I slipped off my mittens to pour a cup of hot chocolate. My hands nearly froze.
Small town life is generally cozy. We see each other’s kids grow up. By and large, we look out for each other. But every now and then, the underside, the other, deeper side of small town life appears. That same day, two different people appeared in my life from a long-ago part of my life. One was a woman. She and I exchanged stories. The other was a man who stole from me and my daughters.
My daughter with her red cheeks and I were on our way home. A friend leaned close to me and asked who was the stranger. I whispered to her, and then we left.
Long ago, I crossed out of any Pollyanna view of New England village life and into the realm of Sherwood Anderson and Ray Carver. I’m nearly finished Ensouling Language — a book that unexpectedly arrived in my post office box. I’d never heard of the author, Stephen Harrod Buhner, although the book from its opening lines writes in my familiar world, particularly of Lorca’s duende, of traveling in the wilderness, of baptism with dark waters.
As a woman writer, particularly, I often find myself pushing back against this cultural insistence to “make nice” and pretty things up. We live in an enchanting world, but the world’s waters are often dark, too, populated by saints and by thieves.
My daughter and I took our skates home, hung them up, and ate dinner.
A thousand thanks and more for this book.

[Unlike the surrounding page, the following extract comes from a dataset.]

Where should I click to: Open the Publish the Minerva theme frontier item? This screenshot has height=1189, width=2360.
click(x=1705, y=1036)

Love is nice… but writing is too hard for love alone. Love is crucial for many reasons but it is not enough to get through [writing] the book. And whether you call it hate, or rage, or anger, or irritation, it is all some form of the same thing. You must have this hate, this rage to be a writer for this is one of the hardest professions on the planet and without rage you will never survive it. You will always run out of steam about page 60.
8 thoughts on “Stories From the Past and Present”

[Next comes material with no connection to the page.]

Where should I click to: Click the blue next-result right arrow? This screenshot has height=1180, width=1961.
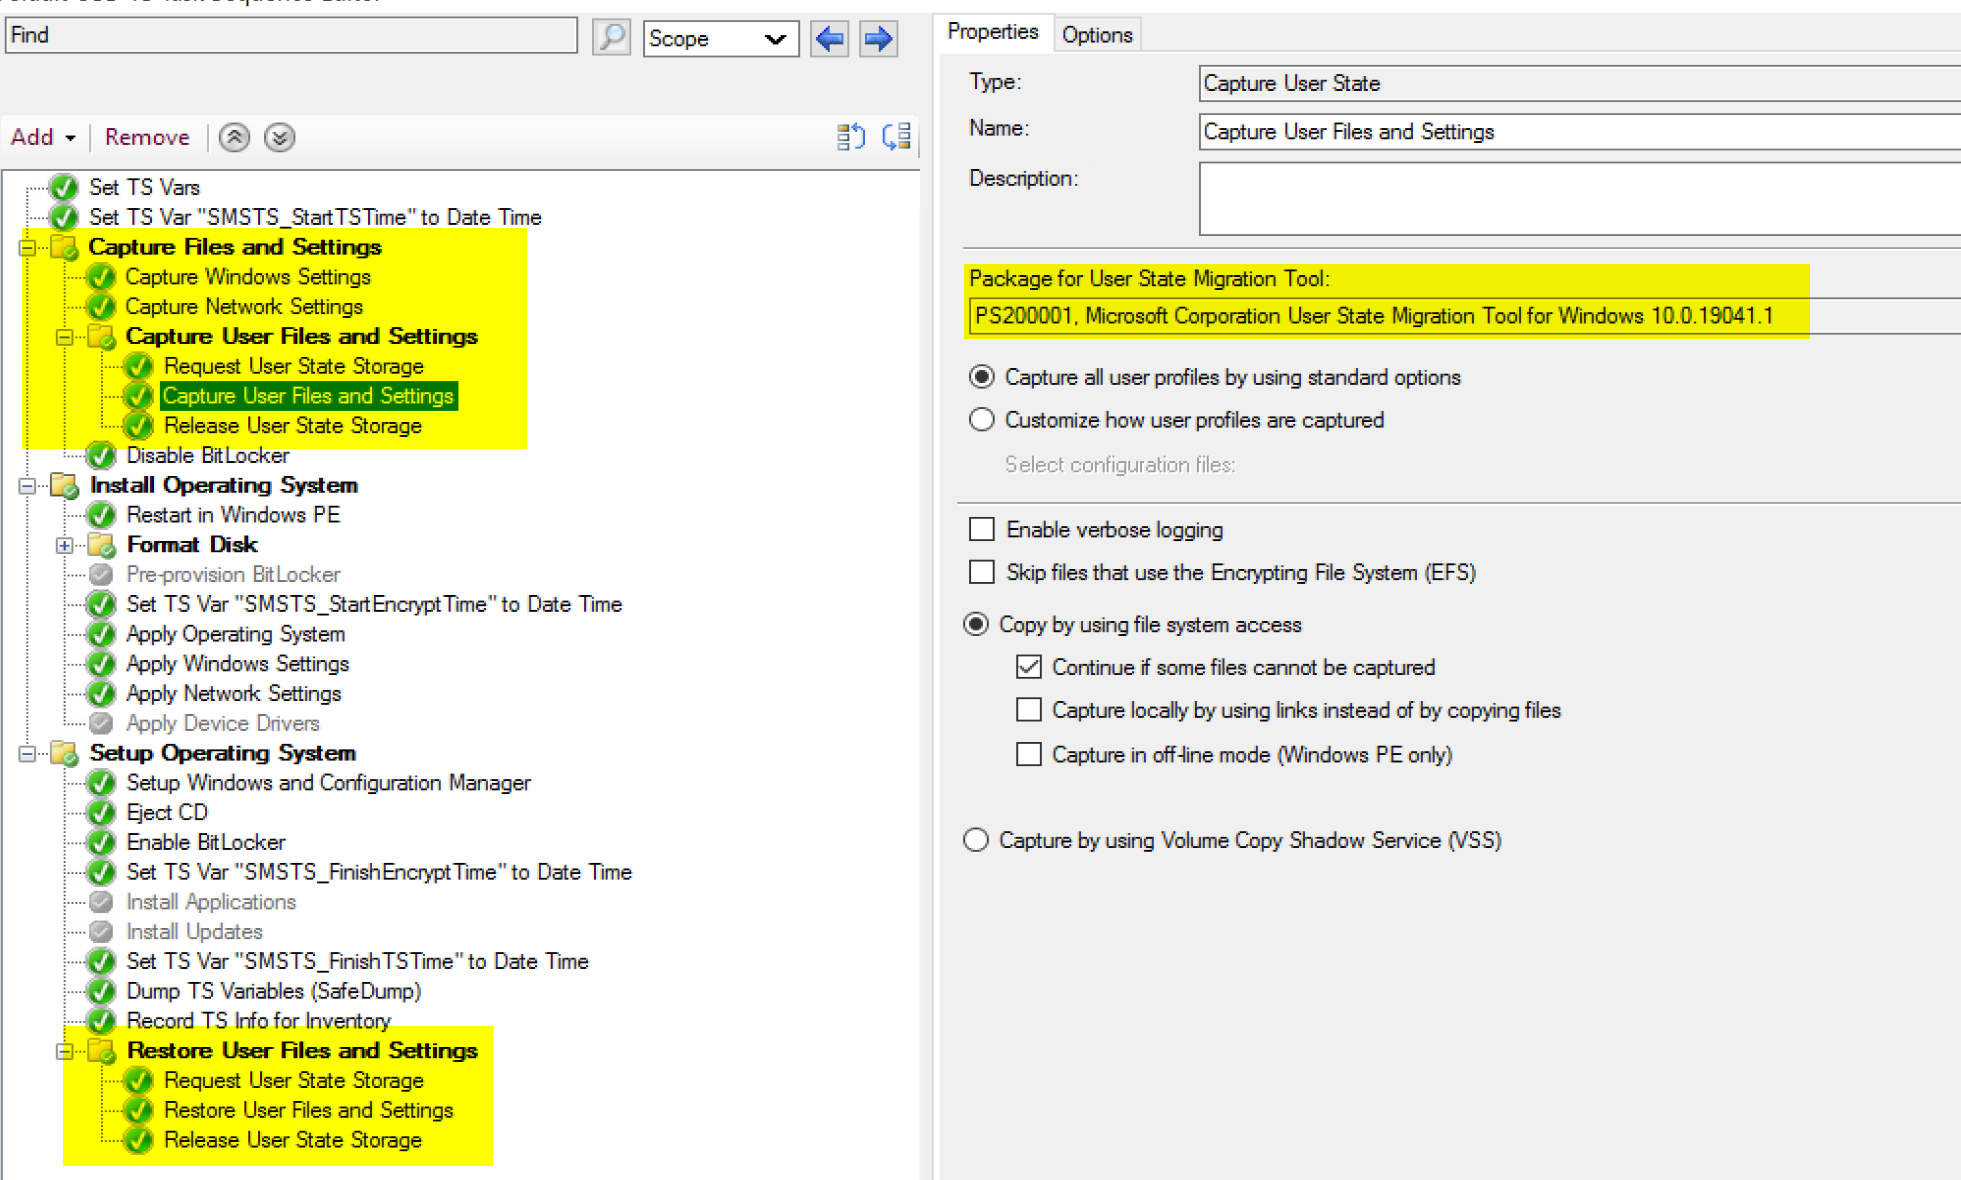(878, 38)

Reappearances can be unsettling. I love the quote.
The book is fantastic. And reappearances? Totally unsettling….
Damn. I think that explains a lot about my limitations as a writer.
Reading this and seeing the comments I appreciate this writing community, even if I am not a writer. The realism is always in the struggle. GT
Interestingly, I almost didn’t use this quote, in part because we live in such a rage-soaked culture. But Buhner is about so much more than rage, too. And it seems to me that writing — or just about anything else, for that matter — is about curiosity, too, even if it sometimes takes us into dark and scary places. The book is all about duende, and reading it reinforced for me that duende holds those dark waters.
Happy eve of the New Hampshire primary.
Buhner wants (I think) constructive rage- a rage/passion that spurs one to action in a building way, not the nuke/flame thrower/ blind destructive rage, a rage that has no solutions (wildflowers after Mt. St. Helens) but only heat. As a UNC Tar Heel, I hate Dook (Duke) basketball, but to his credit along the same lines Coach K once said about his infallible player Christian Laettner’s passion to win: ” I told Christian that passion is like a fire. Focused and contained, it can heat your home and cook food. But…unfocused and uncontained, it will burn your house down!” (Paraphrasing,). So I feel it is the same with rage. Good passion seems so blunted in society nowadays…except of course in good blogs like Brett and Ben’s. GT
Your description of rage is well-said. Perhaps our contemporary dilemma: how to heat our house without burning it down.